- Tram Ho
For patients with COVID-19 infection, the ventilator may be a life-saving device. But the world is facing a huge wave of hospitalized patients, leading to the inability to have enough ventilators for everyone.
To combat the shortage, companies around the world are shifting their lines to ventilators. And creativity is everywhere.
When the whole world lacks breathing machines, creativity and compassion become limitless
In the US, automakers like Ford and Tesla think that the ventilator could be made similar to a car. A Japanese company is trying to redesign the veterinary ventilator to be used on people. A French diving mask maker thinks its products can support patients’ breathing without intubation.
Meanwhile, an Israeli arms company is now turning to ventilators to save lives. Take a look around the world, how breathing machines become a topic that attracts creativity:
Engineers at Tesla have created a prototype breathing machine using Model 3 electric car components.
At the end of March, Tesla CEO Elon Musk announced he would be willing to donate thousands of free ventilators to US hospitals if they were in short supply. But then, Musk faced a series of criticism when it turned out, the breathing machines he donated to the hospital were only breathing machines and could not save COVID-19 patients.
These breathing machines were originally used for patients with sleep apnea. A number of doctors had to remedy the device, including an extra breathing tube, air control unit and virus filter to be used on COVID-19 patients.
Since then, Tesla has had to correct its mistakes. They assembled a team of engineers to create a breathing machine that could really help patients with new coronary virus disease, taking advantage of the Model 3 electric car itself.
” We are working on developing our own ventilator design, namely a device based primarily on Tesla car parts, ” Joseph Mardall, technical director at Tesla, told Reuters.
In Michigan, Ford and GE plan to use an old car factory to build electric-powered ventilators.
Ford announced in late March that it was working on a plan with GE Health, using an old car factory to build air-powered ventilators instead of electricity. Such a ventilator could be deployed in field hospitals.
The two companies are expected to start the plant by the end of April. They plan to produce 50,000 ventilators in the first 100 days, and then ship 30,000 units each month.
A company in Tokyo is trying to redesign the veterinary ventilator into a human ventilator.
Metran, a small company in Japan, has been tasked by the government to improve breathing machines for animals into ventilators used for the COVID-19 pandemic. Mr. Tran Ngoc Phuc, founder of Metran, said:
Basically, humans and mammals have similar respiratory systems. Therefore, veterinary breathing machines can also be used for humans.
Metran itself also produces breathing machines for humans, specifically babies. But Mr. Tran Ngoc Phuc said that in the current urgent situation, improving breathing machines for animals is a better direction.
This is because these machines have low production costs, can produce quickly on a large scale. They also have a simpler control system, so basic medical staff can also use them.
When the epidemic breaks out on a large scale, we will lack experienced physicians using ventilators, so new doctors can be trained quickly to use Metran’s ventilators. Representatives in the United Kingdom, the United States and India have also contacted the company to learn the idea.
A company in Israel famous for making rockets has turned to manufacturing breathing machines to save people.
In Tel Aviv, Israel, Aerospace Industries is best known for making rockets. But the defense company has started using its rocket factory to manufacture breathing machines. In early April, they delivered the first batch of 30 units to the Israeli Ministry of Health.
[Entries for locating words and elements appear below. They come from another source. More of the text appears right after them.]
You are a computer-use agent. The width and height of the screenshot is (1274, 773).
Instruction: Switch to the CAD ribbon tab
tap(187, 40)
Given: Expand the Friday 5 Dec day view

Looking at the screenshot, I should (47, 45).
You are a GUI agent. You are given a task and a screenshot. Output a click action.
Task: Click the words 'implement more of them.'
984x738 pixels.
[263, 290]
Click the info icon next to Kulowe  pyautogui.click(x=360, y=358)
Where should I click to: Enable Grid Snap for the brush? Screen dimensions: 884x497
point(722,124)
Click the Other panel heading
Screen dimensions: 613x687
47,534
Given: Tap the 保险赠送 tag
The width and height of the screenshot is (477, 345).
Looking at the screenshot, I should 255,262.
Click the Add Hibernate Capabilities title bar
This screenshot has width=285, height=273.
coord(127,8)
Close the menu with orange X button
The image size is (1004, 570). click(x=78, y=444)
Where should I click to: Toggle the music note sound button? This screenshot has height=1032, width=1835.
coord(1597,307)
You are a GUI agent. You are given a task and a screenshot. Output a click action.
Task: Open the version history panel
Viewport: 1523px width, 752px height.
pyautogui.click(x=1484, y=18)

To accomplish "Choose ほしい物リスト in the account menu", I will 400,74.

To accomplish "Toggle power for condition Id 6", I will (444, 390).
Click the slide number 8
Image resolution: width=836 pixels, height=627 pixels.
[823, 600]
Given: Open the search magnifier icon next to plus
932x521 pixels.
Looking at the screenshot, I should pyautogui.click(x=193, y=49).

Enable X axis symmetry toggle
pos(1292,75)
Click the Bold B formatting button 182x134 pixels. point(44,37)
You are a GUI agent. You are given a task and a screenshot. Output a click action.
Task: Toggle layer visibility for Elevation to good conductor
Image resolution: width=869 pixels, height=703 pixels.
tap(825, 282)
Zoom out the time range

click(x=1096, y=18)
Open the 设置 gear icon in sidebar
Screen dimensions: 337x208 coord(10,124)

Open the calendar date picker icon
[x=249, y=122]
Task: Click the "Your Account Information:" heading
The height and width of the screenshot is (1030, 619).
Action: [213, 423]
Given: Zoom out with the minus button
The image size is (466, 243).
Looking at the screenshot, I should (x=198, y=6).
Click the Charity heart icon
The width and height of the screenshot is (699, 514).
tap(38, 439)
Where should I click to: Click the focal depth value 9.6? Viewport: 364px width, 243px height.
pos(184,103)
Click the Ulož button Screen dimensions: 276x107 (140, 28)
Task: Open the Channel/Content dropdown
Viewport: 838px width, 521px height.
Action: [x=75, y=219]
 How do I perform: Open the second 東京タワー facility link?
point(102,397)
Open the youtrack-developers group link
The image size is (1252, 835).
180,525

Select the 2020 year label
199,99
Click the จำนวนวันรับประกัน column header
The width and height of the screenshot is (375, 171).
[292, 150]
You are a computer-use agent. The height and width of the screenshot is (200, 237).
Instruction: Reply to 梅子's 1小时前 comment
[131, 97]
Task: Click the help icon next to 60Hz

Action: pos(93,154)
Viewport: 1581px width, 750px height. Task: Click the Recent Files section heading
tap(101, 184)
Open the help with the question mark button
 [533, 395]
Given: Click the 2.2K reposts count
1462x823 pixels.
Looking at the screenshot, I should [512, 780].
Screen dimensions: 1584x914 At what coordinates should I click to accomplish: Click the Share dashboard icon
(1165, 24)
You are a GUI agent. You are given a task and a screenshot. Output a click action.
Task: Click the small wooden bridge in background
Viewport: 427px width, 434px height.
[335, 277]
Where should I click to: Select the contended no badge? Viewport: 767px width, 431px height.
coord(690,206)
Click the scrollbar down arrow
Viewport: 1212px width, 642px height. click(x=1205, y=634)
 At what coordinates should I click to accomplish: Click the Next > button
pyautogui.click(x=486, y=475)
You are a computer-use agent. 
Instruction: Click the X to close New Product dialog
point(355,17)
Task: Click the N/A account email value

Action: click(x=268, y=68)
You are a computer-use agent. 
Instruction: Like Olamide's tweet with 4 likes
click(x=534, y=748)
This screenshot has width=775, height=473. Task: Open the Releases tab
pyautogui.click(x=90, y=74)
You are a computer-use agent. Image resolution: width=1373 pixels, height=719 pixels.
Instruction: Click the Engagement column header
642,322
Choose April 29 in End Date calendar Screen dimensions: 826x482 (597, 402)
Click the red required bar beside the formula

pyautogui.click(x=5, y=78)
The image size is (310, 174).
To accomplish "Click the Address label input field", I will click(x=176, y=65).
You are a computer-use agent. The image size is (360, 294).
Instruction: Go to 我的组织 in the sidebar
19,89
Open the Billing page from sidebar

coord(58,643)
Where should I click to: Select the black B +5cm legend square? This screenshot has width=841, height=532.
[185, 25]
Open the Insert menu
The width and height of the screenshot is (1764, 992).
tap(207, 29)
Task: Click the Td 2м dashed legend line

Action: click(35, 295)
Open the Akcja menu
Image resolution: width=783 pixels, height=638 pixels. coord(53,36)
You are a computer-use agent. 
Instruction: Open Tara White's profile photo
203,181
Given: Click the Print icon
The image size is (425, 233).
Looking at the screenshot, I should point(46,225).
At a clinic in France, doctors are using scuba masks to help patients COVID-19 breathe.
Ambroise Pare Clinic, a clinic on the outskirts of Paris that utilizes snorkel masks and breathing apparatus as a respiratory aid for COVID-19 infected patients. These masks have two advantages, one is that they do not need to be intubated, the other is that they are tight so they do not release aerosol particles carrying the virus of the patient into the air.
In Belgium, an engineer came up with a respirator adapter that could be printed in 3D.
Albert de Beir, a technical teacher at Belgium’s Vrije Brussel University, built an adapter for a respirator mask. The special thing is that it can be produced quickly based on 3D printing technology.
Prototypes using medical plastics have received a large order.
In the Czech Republic, researchers have designed a simple ventilator, which can be produced anywhere in the world.
This design will be released for free so anyone with a technical level can copy it and use it for medical purposes. Scientists and volunteer engineers behind the project said their ventilators would cost only one fifth of the market price, according to Reuters.
In Slovakia, these students built a temporary ventilator for patients with COVID-19.
Student inventors are studying at Comenius University in Bratislava, Slovakia. They invented a prototype of a ventilator called Q-Vent. The device can be used for COVID-19 patients with mild respiratory distress, who are waiting for mechanical ventilation if their condition progresses to a more serious level.